◆ **Schriftelijke opdracht**: Herhaal letterlijk alles vanaf het begin van de gegevens tot en met de regel waarin "click(x=357, y=163)" staat. Laat de afbeeldingen daarbij weg.

◆ **Gegevens**:
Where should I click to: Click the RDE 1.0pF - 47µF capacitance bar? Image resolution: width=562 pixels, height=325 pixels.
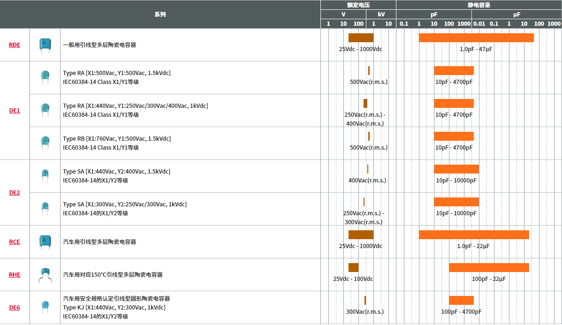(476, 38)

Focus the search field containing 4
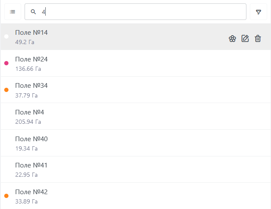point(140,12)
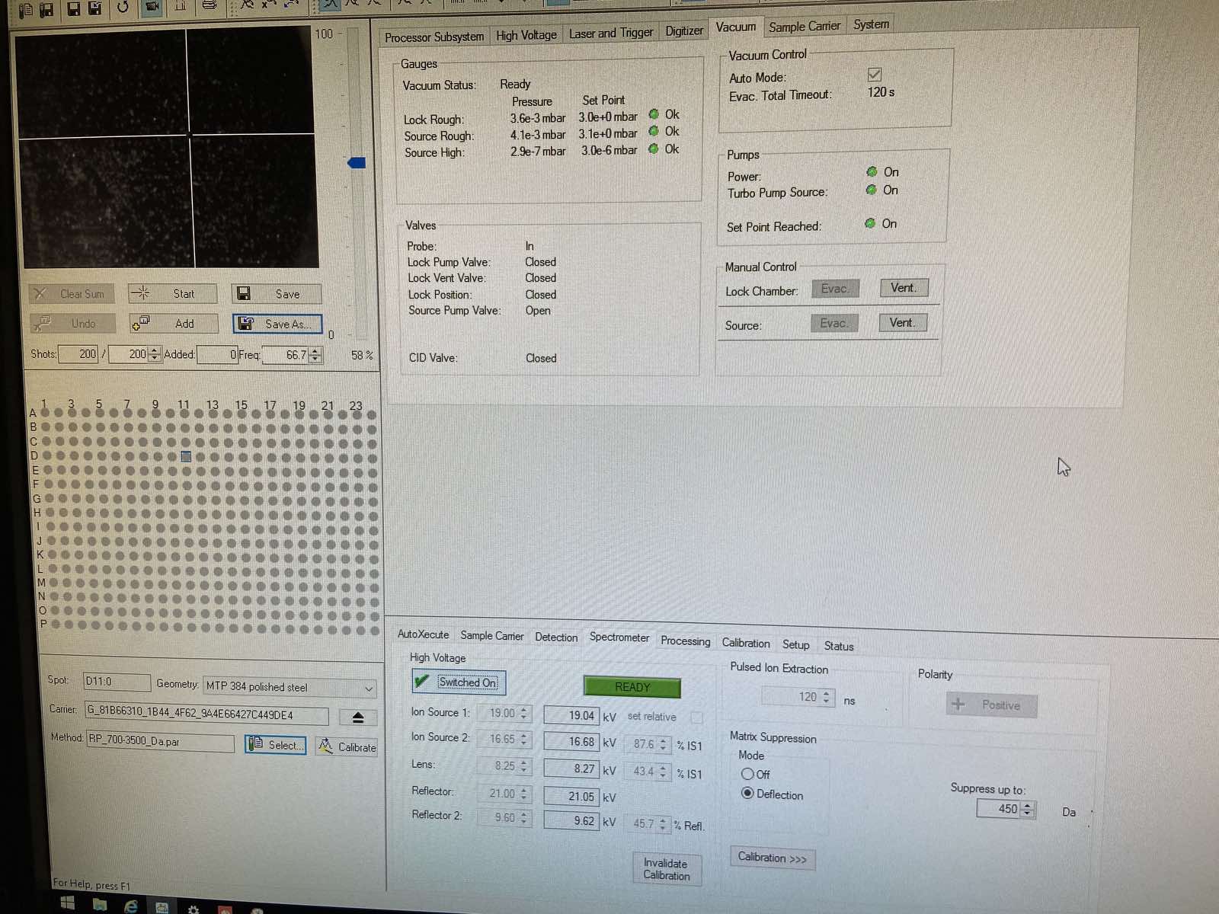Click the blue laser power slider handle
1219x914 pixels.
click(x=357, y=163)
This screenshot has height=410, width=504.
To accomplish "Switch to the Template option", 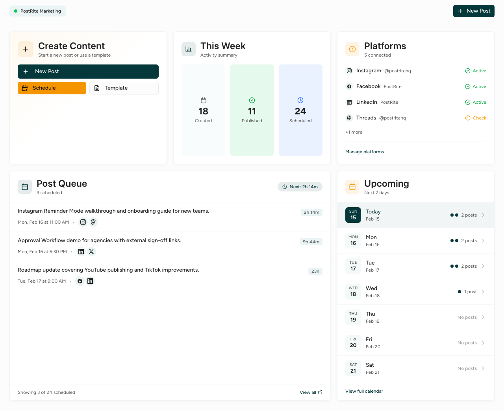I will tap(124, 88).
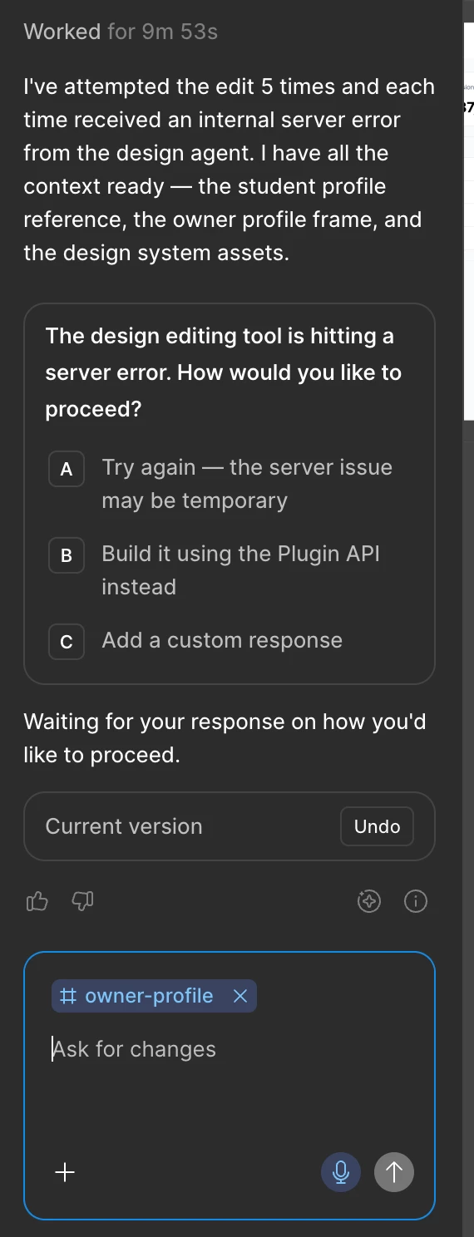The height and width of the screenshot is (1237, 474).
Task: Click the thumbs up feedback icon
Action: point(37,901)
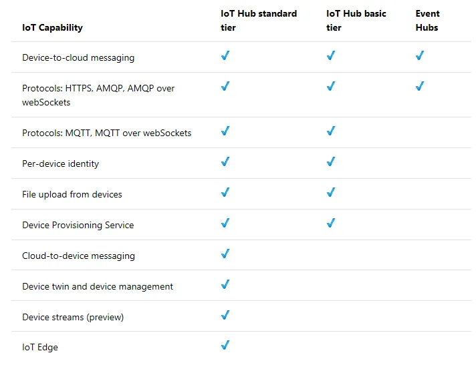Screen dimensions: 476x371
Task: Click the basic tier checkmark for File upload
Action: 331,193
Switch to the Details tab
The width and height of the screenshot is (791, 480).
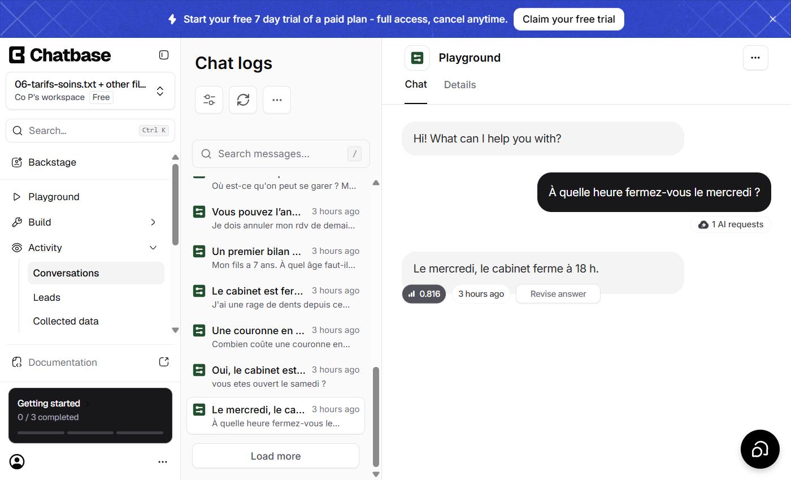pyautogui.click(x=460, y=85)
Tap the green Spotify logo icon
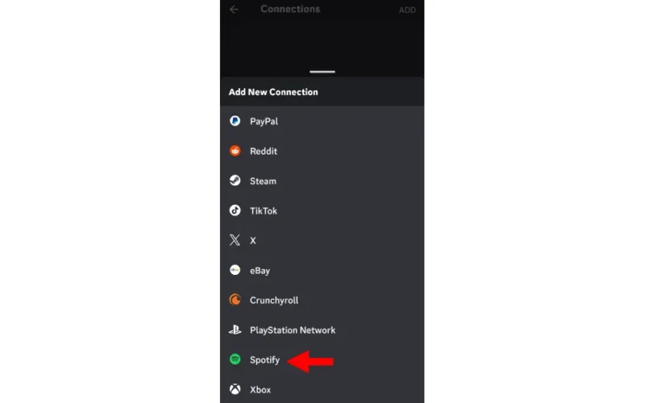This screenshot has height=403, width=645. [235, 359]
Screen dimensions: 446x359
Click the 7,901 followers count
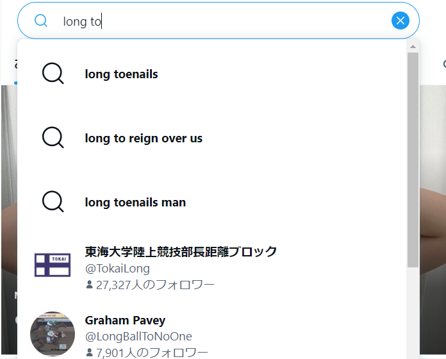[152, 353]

◆ **Uitvoer**:
Where should I click to: Click the RDE 1.0pF - 47µF capacitance bar? Image resolution: width=562 pixels, height=325 pixels.
(476, 38)

Focus the search field containing 4
point(140,12)
Click the blue laser power slider handle
1219x914 pixels.
click(x=357, y=163)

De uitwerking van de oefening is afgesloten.